[EXERCISE GOAL] Copy all the records exactly, but keep the pictures out of your version.

[Stored items]
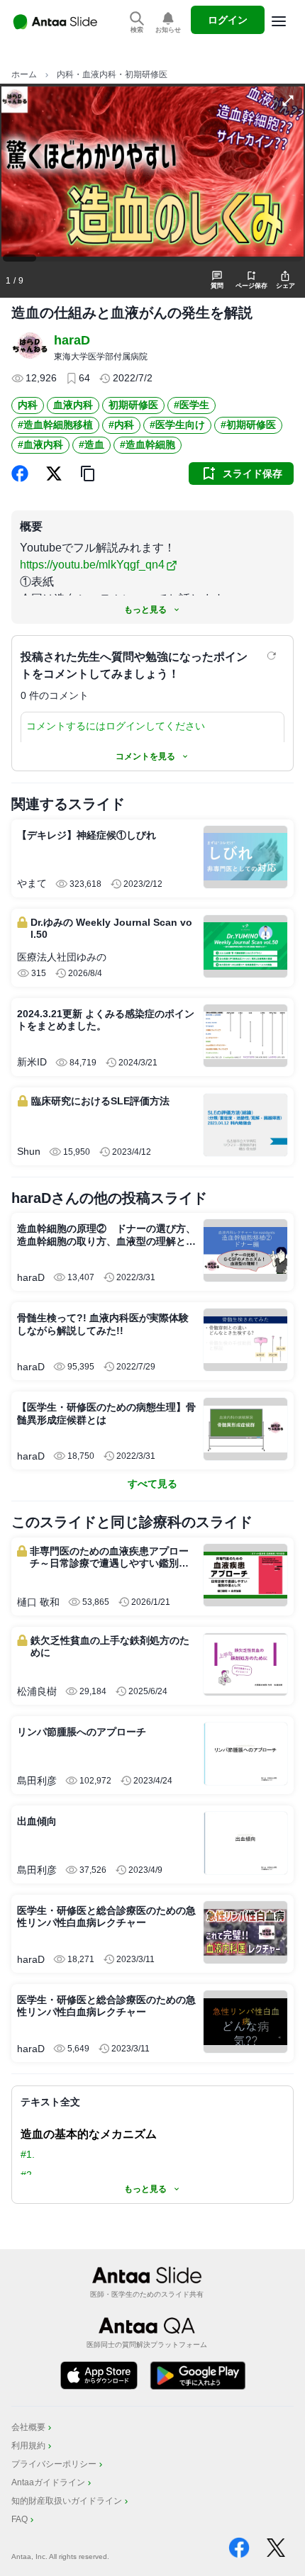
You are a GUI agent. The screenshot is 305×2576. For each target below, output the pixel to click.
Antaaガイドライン (48, 2482)
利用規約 (28, 2446)
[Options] (279, 21)
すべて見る (152, 1483)
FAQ (19, 2519)
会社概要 (28, 2427)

[SOLUTION]
You are a GUI agent. The screenshot is 305×2576. For each target below, output the pixel to click.
Antaaガイドライン (48, 2482)
利用規約 (28, 2446)
[Options] (279, 21)
すべて見る (152, 1483)
FAQ (19, 2519)
会社概要 (28, 2427)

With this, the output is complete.